SYNTHETIC OPIOIDS

Synthetic Opioids

 

WHAT ARE SYNTHETIC OPIOIDS?
Synthetic opioids are substances that are synthesized in a laboratory and that act on the same targets in the brain as natural opioids (e.g., morphine and codeine) to produce analgesic (pain relief) effects. In contrast, natural opioids
are naturally occurring substances extracted from the seed pod of certain varieties of poppy plants. Some synthetic opioids, such as fentanyl and methadone, have been approved for medical use.

Clandestinely produced synthetic opioids structurally related to the Schedule II opioid analgesic fentanyl were trafficked and abused on the West Coast in the late 1970s and 1980s. In the 1980s, DEA controlled several of these
illicitly produced synthetic opioids such as alpha-methylfentanyl, 3-methylthiofentanyl, acetyl-alpha-methylfentanyl, beta-hydroxy-3-methylfentanyl, alpha-methylthiofentanyl, thiofentanyl, beta-hydroxyfentanyl, para-fluorofentanyl, and 3-methylfentanyl.

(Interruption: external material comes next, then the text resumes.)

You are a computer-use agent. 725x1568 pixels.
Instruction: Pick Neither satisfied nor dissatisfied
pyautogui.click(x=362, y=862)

As of 2013, there has been a re-emergence in the trafficking and abuse of various clandestinely produced synthetic opioids, including several substances related to fentanyl. Some common illicitly produced synthetic opioids that are currently encountered by law enforcement include, but are not limited to, acetyl fentanyl, butyryl fentanyl, betahydroxythiofentanyl,
furanyl fentanyl, 4-fluoroisobutyryl fentanyl, acryl fentanyl, and U-47700.

WHAT IS THEIR ORIGIN?
Synthetic opioids are believed to be synthesized abroad
and then imported into the United States.

What do they look like?
Clandestinely produced synthetic opioids have been
encountered in powder form and were identified on bottle
caps and spoons, detected within glassine bags, on digital
scales, and on sifters which demonstrates the abuse of
these substances as replacements for heroin or other
opioids. These drugs are also encountered as tablets,
mimicking pharmaceutical opioid products. Clandestinely
produced synthetic opioids are encountered as a single
substance in combination with other opioids (fentanyl,
heroin, U-47700) or other substances.

How are they abused?
Abuse of clandestinely produced synthetic opioids parallels
that of heroin and prescription opioid analgesics. Many of
these illicitly produced synthetic opioids are more potent
than morphine and heroin and thus have the potential to
result in a fatal overdose.

What are their effects?
Some effects of clandestinely produced synthetic opioids,
similar to other commonly used opioid analgesics (e.g.,
morphine), may include relaxation, euphoria, pain relief,
sedation, confusion, drowsiness, dizziness, nausea,
vomiting, urinary retention, pupillary constriction, and
respiratory depression.

What are their overdose effects?
Overdose effects of clandestinely produced synthetic
opioids are similar to other opioid analgesics. These
effects may include stupor, changes in pupillary size, cold
and clammy skin, cyanosis, coma, and respiratory failure
leading to death. The presence of triad of symptoms such
as coma, pinpoint pupils, and respiratory depression are
strongly suggestive of opioid poisoning.

Which drugs cause similar effects?
Some drugs that cause similar effects include other
opioids such as morphine, hydrocodone, oxycodone,
hydromorphone, methadone, and heroin.

What is their legal status in the United States?
Several synthetic opioids are currently controlled under
the Controlled Substances Act. Recently, the DEA temporarily
placed U-47700 and several other substances
that are structurally related to fentanyl, such as acetyl
fentanyl, butyryl fentanyl, beta-hydroxythiofentanyl, and
furanyl fentanyl, in Schedule I of the Controlled Substances
Act. Other synthetic opioid substances may be
subject to prosecution under the Controlled Substance
Analogue Enforcement Act which allows non-controlled
substances to be treated as Schedule I substances
if certain criteria are met.

The DEA has successfully investigated and prosecuted individuals trafficking and selling these dangerous substances using the Controlled
Substances Analogue Enforcement Act.